In sum, the Court finds that Counsel's fee request is reasonable. The overall favorable result for Plaintiff is not out of proportion to the 34 hours of work that Counsel performed. Furthermore, the Commissioner does not contend and this Court does not find any evidence that Counsel's work was in any way substandard, or that he contributed to any delays in the proceedings. See Gisbrecht, 535 U.S. at 808.

D. EAJA Award Will Be Refunded to Plaintiff

A claimant's attorney is eligible to request fees from the district court under the Equal Access to Justice Act (EAJA), 28 U.S.C. § 2412. "Under EAJA, a party prevailing against the United States in court, including a successful Social Security benefits claimant, may be awarded fees payable by the United States if the Government's position in the litigation was not substantially justified." Gisbrecht, 535 U.S. at 796 (quoting 28 U.S.C. § 2412(d)(1)(A)). While fee awards may be made under both § 406 and EAJA, the attorney must refund to the claimant the amount of the smaller fee. Id. "Thus, an EAJA award offsets an award under Section 406(b), so that the amount of the total past-due benefits the claimant actually receives will be increased by the EAJA award up to the point the claimant receives 100 percent of the past-due benefits." Id. (citation omitted).
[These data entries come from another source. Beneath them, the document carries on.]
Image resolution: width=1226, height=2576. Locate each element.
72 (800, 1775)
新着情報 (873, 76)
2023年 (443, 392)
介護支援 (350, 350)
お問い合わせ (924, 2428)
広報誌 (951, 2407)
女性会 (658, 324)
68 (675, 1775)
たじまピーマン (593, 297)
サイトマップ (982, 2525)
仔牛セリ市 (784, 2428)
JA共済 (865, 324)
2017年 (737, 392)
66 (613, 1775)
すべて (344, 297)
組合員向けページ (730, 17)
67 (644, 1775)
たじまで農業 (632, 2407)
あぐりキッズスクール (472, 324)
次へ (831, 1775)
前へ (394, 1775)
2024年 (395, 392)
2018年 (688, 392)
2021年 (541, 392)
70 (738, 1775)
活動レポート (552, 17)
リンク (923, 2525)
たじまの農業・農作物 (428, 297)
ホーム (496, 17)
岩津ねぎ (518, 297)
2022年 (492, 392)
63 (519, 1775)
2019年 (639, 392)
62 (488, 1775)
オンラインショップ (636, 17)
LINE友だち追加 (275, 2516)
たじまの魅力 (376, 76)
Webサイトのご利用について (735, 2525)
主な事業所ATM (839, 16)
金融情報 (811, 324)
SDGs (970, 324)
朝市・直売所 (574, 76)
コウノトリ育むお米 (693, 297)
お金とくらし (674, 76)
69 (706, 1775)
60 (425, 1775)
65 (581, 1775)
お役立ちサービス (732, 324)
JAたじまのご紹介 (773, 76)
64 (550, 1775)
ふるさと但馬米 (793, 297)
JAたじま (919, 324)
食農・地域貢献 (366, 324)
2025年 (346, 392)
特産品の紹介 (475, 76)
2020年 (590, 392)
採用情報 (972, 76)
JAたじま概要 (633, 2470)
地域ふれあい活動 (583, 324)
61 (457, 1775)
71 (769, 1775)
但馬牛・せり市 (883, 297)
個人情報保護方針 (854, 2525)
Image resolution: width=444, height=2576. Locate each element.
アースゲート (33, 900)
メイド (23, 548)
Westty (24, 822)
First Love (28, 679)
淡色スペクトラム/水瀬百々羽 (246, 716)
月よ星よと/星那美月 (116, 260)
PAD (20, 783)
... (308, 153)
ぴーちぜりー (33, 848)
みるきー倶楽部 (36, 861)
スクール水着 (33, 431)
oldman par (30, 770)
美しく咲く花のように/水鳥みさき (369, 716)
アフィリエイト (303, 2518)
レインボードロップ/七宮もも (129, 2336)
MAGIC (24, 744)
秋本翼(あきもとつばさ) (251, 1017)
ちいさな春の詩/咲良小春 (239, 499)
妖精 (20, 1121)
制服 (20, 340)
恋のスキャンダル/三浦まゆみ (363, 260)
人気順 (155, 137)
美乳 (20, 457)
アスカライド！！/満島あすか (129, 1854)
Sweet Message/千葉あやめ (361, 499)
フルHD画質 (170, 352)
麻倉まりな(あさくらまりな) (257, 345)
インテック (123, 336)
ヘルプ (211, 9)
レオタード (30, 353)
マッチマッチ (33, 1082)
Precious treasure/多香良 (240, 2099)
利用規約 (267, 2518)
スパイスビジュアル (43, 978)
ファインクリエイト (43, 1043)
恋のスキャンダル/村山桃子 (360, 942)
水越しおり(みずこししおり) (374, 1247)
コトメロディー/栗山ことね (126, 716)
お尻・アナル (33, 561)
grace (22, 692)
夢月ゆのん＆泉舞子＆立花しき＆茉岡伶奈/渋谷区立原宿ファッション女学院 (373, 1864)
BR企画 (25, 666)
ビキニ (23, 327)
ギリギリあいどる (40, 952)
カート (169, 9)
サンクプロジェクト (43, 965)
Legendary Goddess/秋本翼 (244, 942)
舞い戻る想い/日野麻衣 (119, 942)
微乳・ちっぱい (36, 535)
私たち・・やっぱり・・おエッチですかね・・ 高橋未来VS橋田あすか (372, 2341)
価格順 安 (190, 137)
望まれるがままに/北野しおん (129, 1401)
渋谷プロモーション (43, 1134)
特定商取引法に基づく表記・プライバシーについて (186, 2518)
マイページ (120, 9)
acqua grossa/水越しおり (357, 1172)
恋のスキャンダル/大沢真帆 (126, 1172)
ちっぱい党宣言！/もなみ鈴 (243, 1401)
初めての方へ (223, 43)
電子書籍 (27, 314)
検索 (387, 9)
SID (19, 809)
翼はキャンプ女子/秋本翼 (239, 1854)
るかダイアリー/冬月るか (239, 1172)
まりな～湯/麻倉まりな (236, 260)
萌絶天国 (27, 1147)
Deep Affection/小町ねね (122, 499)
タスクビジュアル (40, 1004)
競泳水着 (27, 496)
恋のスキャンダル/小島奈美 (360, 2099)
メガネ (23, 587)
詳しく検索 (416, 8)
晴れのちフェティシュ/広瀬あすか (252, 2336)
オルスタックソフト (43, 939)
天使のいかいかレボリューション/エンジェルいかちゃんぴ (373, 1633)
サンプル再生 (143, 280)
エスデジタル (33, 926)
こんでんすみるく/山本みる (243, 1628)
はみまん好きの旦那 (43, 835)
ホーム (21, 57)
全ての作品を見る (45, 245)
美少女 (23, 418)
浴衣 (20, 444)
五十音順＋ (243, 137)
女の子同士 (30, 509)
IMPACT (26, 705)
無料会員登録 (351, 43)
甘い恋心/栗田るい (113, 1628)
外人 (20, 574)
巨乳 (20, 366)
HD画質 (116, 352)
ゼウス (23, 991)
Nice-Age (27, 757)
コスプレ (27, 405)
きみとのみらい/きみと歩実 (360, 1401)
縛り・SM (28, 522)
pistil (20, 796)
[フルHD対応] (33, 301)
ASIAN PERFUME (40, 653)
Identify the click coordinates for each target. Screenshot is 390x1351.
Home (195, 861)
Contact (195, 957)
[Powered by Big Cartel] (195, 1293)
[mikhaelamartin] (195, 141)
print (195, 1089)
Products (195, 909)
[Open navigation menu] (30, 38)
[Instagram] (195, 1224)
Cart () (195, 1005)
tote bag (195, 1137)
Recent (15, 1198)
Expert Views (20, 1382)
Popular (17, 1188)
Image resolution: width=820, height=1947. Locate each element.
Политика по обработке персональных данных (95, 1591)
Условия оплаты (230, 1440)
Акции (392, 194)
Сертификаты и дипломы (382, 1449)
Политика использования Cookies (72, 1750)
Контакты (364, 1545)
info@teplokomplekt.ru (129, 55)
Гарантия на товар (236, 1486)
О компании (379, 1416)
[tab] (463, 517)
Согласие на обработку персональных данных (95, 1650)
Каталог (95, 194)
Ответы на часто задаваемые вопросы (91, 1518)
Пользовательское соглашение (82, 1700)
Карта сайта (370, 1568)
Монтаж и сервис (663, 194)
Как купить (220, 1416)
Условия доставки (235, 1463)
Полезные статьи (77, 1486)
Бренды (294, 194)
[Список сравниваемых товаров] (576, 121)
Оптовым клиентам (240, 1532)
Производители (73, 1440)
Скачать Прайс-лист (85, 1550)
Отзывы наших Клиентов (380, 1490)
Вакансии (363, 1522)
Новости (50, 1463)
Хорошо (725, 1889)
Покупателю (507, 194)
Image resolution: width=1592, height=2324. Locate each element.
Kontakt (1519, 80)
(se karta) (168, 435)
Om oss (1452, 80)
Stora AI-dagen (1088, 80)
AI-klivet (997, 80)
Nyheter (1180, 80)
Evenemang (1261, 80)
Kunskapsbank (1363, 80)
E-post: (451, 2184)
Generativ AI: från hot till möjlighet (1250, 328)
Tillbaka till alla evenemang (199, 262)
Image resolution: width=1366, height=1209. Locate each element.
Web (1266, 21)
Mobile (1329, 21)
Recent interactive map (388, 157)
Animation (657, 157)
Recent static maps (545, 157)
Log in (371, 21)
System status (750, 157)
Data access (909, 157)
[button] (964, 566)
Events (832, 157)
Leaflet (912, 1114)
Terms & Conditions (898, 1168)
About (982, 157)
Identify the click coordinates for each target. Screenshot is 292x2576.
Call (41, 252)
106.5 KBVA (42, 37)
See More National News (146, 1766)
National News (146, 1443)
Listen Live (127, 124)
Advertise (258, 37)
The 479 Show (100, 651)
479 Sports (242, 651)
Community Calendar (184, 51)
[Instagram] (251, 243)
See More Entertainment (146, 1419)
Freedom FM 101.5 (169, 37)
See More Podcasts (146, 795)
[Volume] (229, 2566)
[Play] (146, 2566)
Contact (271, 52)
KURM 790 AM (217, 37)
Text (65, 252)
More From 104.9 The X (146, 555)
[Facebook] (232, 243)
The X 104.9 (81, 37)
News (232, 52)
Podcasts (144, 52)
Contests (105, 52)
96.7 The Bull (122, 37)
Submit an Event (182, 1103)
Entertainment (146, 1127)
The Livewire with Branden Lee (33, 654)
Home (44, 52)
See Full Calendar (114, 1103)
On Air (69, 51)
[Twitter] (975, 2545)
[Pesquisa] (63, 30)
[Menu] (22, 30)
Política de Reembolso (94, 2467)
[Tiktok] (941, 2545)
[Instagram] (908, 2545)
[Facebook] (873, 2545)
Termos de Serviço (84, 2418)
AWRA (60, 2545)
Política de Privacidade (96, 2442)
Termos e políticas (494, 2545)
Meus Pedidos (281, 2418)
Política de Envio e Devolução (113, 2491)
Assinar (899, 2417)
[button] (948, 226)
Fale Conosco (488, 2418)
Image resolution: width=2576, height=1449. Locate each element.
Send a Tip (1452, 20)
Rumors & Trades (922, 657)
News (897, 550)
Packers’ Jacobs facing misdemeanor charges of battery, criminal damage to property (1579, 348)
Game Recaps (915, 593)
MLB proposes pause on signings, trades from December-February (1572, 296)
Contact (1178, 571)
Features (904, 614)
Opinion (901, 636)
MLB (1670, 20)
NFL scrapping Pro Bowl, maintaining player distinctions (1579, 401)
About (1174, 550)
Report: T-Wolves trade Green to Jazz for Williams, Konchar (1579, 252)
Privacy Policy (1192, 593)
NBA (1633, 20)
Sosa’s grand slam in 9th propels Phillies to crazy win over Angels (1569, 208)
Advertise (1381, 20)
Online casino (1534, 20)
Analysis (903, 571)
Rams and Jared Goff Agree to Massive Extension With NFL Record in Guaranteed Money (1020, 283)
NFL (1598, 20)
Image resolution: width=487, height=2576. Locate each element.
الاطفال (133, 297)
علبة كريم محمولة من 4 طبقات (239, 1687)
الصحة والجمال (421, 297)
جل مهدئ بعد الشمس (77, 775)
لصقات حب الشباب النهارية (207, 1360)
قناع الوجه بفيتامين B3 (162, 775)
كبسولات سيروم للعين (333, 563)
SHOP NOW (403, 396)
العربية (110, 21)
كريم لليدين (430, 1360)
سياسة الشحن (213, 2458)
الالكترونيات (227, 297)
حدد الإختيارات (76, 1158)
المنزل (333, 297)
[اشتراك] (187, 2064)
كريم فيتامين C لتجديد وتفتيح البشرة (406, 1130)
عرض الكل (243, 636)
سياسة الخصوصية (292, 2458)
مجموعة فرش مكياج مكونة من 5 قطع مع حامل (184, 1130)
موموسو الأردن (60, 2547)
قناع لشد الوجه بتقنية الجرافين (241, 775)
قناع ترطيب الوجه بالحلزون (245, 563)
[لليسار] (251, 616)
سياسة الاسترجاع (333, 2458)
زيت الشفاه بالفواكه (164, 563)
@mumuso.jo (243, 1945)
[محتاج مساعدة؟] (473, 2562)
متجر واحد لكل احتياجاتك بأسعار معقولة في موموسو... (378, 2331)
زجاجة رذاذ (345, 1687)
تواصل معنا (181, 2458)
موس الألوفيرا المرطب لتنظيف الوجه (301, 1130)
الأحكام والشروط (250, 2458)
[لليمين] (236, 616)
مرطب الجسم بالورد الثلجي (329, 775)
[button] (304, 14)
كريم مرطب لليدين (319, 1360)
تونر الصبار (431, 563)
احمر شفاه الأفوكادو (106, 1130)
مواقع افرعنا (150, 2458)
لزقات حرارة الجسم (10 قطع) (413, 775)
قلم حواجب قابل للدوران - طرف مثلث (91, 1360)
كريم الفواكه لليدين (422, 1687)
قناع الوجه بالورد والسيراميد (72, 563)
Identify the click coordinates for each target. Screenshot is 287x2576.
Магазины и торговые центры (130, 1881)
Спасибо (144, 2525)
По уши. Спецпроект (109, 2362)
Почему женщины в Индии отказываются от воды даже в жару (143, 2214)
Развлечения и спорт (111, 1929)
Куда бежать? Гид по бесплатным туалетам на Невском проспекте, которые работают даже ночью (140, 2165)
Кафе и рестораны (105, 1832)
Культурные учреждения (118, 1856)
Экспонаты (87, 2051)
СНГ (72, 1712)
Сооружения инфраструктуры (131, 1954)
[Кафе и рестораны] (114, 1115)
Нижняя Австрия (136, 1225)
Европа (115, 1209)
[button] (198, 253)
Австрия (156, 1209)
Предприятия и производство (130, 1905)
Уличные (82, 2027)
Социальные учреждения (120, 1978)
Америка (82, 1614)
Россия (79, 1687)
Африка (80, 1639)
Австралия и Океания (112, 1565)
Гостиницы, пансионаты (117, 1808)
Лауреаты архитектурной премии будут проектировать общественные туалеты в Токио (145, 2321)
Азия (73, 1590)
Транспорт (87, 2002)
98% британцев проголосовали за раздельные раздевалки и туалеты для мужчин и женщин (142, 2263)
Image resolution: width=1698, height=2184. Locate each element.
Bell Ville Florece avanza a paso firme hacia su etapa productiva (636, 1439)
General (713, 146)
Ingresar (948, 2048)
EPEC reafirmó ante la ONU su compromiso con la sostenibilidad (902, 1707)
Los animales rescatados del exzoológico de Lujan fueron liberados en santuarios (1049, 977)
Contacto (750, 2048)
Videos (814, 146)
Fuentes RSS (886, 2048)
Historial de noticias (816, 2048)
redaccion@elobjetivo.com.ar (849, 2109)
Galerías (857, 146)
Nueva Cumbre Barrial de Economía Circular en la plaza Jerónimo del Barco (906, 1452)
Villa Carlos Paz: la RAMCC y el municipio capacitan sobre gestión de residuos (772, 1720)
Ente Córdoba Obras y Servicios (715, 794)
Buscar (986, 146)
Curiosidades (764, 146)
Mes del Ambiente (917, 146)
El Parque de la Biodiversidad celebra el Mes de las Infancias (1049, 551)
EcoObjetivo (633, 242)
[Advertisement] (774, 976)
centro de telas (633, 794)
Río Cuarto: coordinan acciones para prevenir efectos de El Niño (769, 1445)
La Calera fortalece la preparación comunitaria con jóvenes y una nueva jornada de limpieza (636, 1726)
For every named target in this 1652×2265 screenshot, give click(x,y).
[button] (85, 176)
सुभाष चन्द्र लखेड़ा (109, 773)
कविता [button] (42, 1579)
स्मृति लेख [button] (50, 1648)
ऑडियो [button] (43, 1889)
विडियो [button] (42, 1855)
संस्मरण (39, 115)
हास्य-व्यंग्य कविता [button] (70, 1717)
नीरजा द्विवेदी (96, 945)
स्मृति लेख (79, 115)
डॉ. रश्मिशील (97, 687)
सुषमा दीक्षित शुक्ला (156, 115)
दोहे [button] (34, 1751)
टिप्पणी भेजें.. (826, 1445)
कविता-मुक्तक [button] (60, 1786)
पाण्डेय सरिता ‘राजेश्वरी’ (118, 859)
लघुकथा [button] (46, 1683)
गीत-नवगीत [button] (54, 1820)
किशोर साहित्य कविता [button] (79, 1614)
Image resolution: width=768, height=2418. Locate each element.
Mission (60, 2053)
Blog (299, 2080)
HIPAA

In June 2012, Counsel received EAJA fees in the amount of $6, 073.50, which he has agreed to refund to Plaintiff. (Mot. ¶¶ 7-10). In his Motion, Counsel made a calculation error, incorrectly requesting the Court to release $6, 387.50 to Plaintiff for the EAJA offset. (Reply 1). Counsel has agreed that this $314 error should inure to Plaintiff's benefit. ( Id. 1-2).


For the foregoing reasons, Plaintiff's Motion for Attorney Fees [47] is GRANTED. The Court GRANTS Counsel's petition for § 406(b) fees in the amount of $26, 783.23. The Commissioner shall pay $20, 395.73 to Counsel, and release the balance, $6, 387.50, to Plaintiff.